**PROBLEMS TO WORK ON:**
1. Copy everything in the passage on the limitations of natural causes from "The fact that" down to "cell division, etc..".
2. According to the passage on the limitations of natural causes, why is all life, taken together, a process?
3. Go on with the passage on the limitations of natural causes, starting after its last sentence.

**PASSAGE TO READ:**

The Limitations of Natural Causes

The Limitations of Natural Causes

The Limitations of Natural Causes

Materialist contention that life is the result of Natural Causes is based on the premise that Natural Causes account for everything that exists.  The assertion being made here is that his is not true; Natural Causes are capable of creating only a small fraction of the possible states of matter/energy that are theoretically possible based on the laws of physics.  There are three reason provided here that rebuke this assertion:  life is a process that requires logical functionality to work, which Natural Causes are incapable of, The Second Law of Thermodynamics, and logical analysis.

Life is a Process That Requires Logical Functionality

The fact that life is a process is not disputed.  The common definition of a process is “a series of actions taken to actions taken to achieve an end.”  Based on this definition, life is a process at all levels.  All life, taken together is a process because life depends upon life – there is a food chain with recycling.  Each organism has hundreds of processes that control the temperature, digestion, respiration, etc..  The same can be said about each cell with processes like repairing or replacing proteins, cell division, etc..

**EXTRACTED RECORDS:**
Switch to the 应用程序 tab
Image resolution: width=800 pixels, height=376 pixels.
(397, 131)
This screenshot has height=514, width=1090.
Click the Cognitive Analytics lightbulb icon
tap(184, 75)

==

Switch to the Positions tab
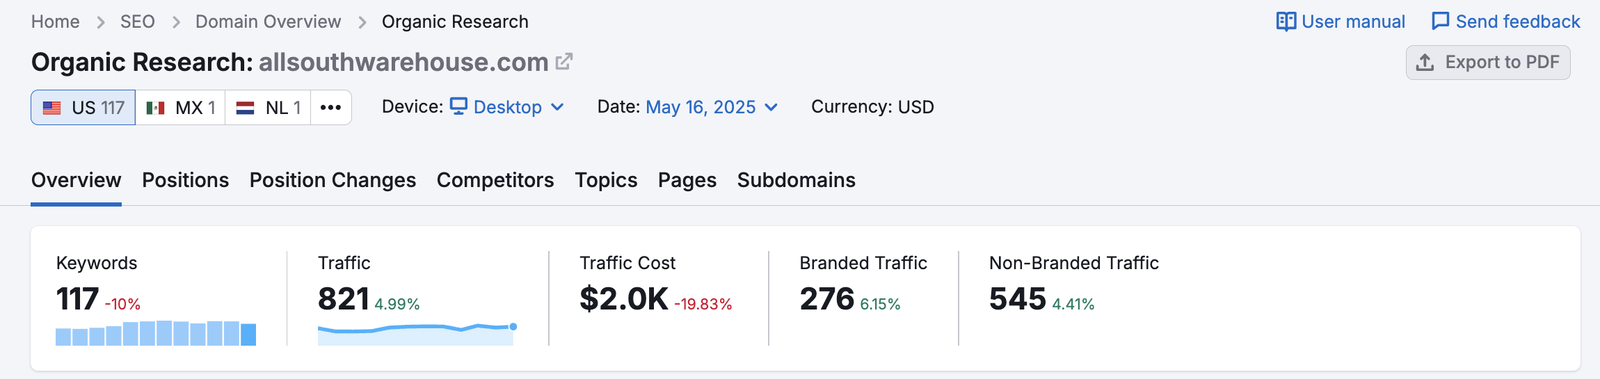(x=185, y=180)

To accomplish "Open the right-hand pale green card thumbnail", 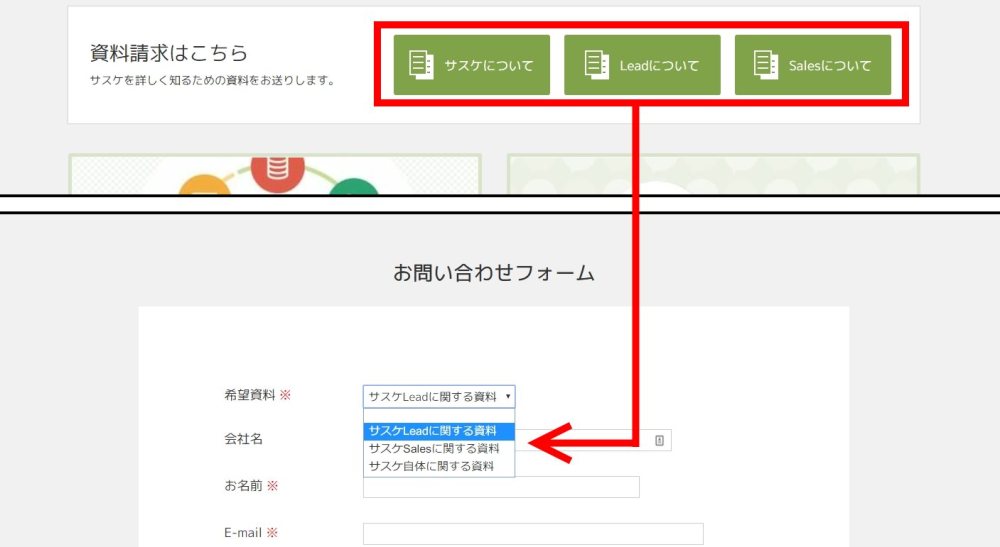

**RESULTS OF THE EXERCISE:**
1.
The fact that life is a process is not disputed.  The common definition of a process is “a series of actions taken to actions taken to achieve an end.”  Based on this definition, life is a process at all levels.  All life, taken together is a process because life depends upon life – there is a food chain with recycling.  Each organism has hundreds of processes that control the temperature, digestion, respiration, etc..  The same can be said about each cell with processes like repairing or replacing proteins, cell division, etc..

2. Because life depends upon life: there is a food chain with recycling.

3.
There are two types of processes, natural processes and intelligent processes.  Natural processes are those that occur as a result of free energy resulting from naturally caused events and result in atoms, molecules, planets, suns, and galaxies.  On earth, they account for weather, erosion, rivers, terrain features, caves, etc..  The “end” achieved is without any intelligent influence save the possibility of an intelligent cause of the laws of physics.

The other type of process is an intelligent process that involves logical actions defined here as Intelligent Work.  Such a process requires the functionality of sensing conditions, called state variables by engineers, the ability to process the information, i.e., to determine action to take based on the state variables, and actuators, the means to apply the needed energy, in the form, time profile t place and orientation specified.  Specified power must be provided for the sensing means, logic functionality, signaling means, and the actuator. This means that free energy, unless it is captured and converted to specified energy by machines, e.g., windmills, solar cells, will not suffice.

Processes require logical functionality because the work they must perform is contingent upon conditions. 

Where Did The Information Come From?

Steve Meyer documents the requirement for massive amounts of information to suddenly appear to account for the Cambrian Explosion in his book Darwin’s Doubt. Materialist have come to acknowledge this fact despite the insanely low improbability, but insist that it must have happened because life does exist, and to think otherwise is unscientific.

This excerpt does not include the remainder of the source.